* EXERCÍCIOS
1. Volte a escrever o trecho do texto sobre condução, começando em "Para começar: parabéns." e seguindo até "acontecer aos outros.". Onde aparece "desporto automóvel", passe a chamar-lhe "automobilismo".
2. Resuma o texto sobre condução em duas frases.

* TEXTO
--------------------------------------------------

Para começar: parabéns. É o primeiro homem que leio a reconhecer que não gosta de conduzir e detesta o desporto automóvel. De uma forma geral são afirmações femininas. Digo eu que sou assumida aselha na condução e para quem arrumar carros é uma chatice por falta de percepção das distâncias (a marcha atrás não me faz assim tanta diferença).

São mortes estúpidas essas. E não acredite, nenhum jovem encasqueta que pode MESMO morrer numa prova dessas. A juventude dá uma confiança semelhante ao álcool: faz-nos sentir poderosos e tão pletóricos de vida que a morte só pode acontecer aos outros.

5 de junho de 2016 às 00:03  
Blogger José Batista said...

Olá, Bea.

--------------------------------------------------

* DADOS APRESENTADOS
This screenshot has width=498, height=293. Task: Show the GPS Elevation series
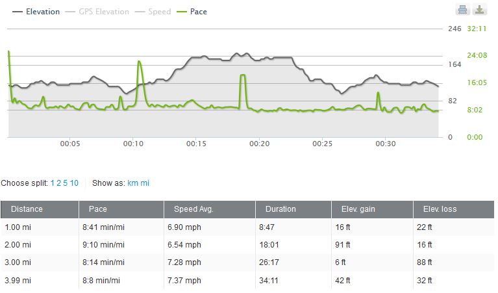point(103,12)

--------------------------------------------------

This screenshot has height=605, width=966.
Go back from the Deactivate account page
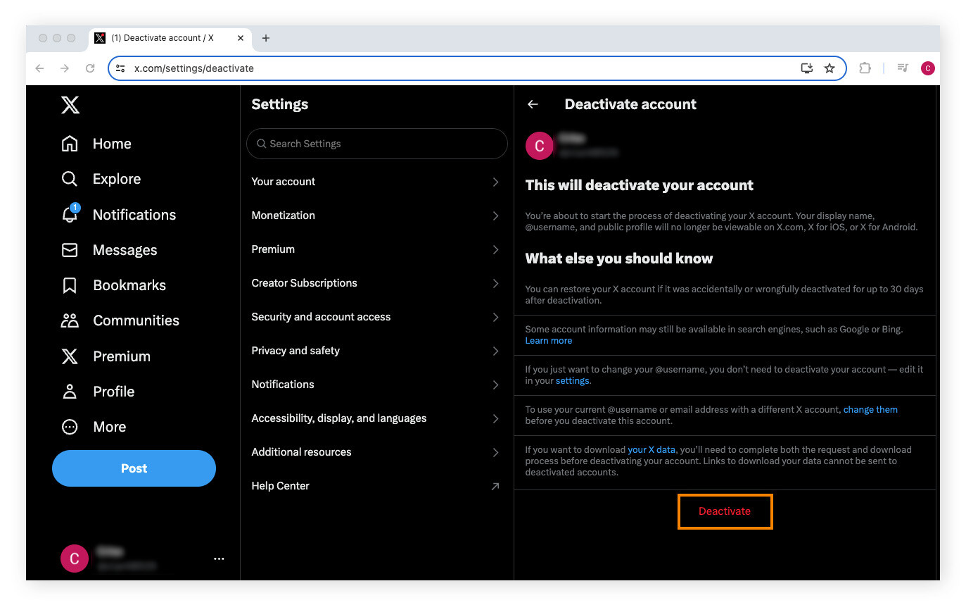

--------------------------------------------------

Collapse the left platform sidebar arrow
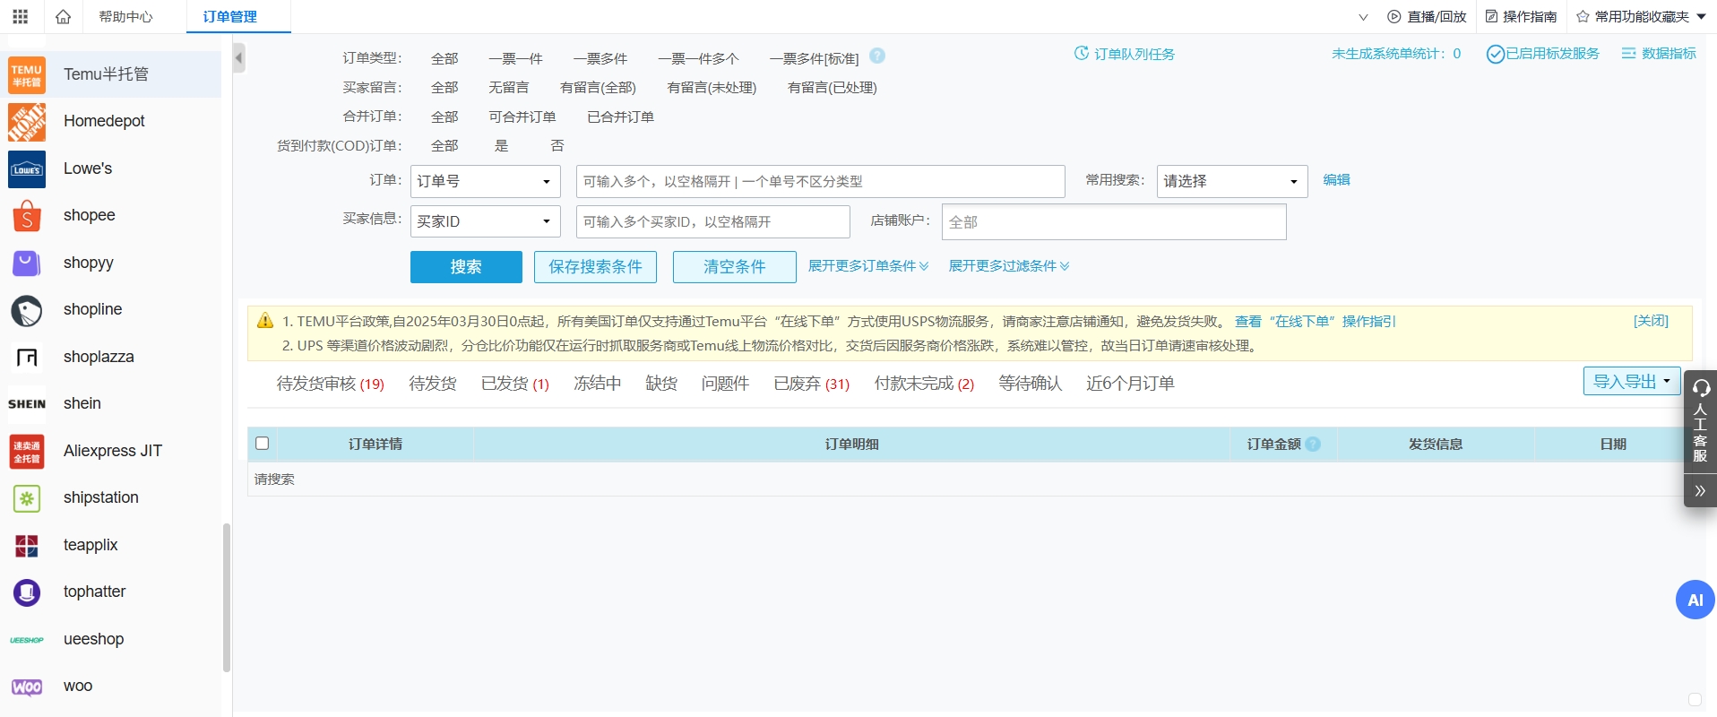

--------------------------------------------------

* RESPOSTAS
1.
Para começar: parabéns. É o primeiro homem que leio a reconhecer que não gosta de conduzir e detesta o automobilismo. De uma forma geral são afirmações femininas. Digo eu que sou assumida aselha na condução e para quem arrumar carros é uma chatice por falta de percepção das distâncias (a marcha atrás não me faz assim tanta diferença).

São mortes estúpidas essas. E não acredite, nenhum jovem encasqueta que pode MESMO morrer numa prova dessas. A juventude dá uma confiança semelhante ao álcool: faz-nos sentir poderosos e tão pletóricos de vida que a morte só pode acontecer aos outros.

2. Quem escreve felicita o destinatário por ser o primeiro homem que lê a admitir que não gosta de conduzir e detesta o desporto automóvel, afirmações que em geral são femininas, e assume-se aselha na condução. Acrescenta que essas mortes são estúpidas e que nenhum jovem acredita que pode mesmo morrer numa prova dessas, porque a juventude, como o álcool, dá uma confiança que faz parecer que a morte só acontece aos outros.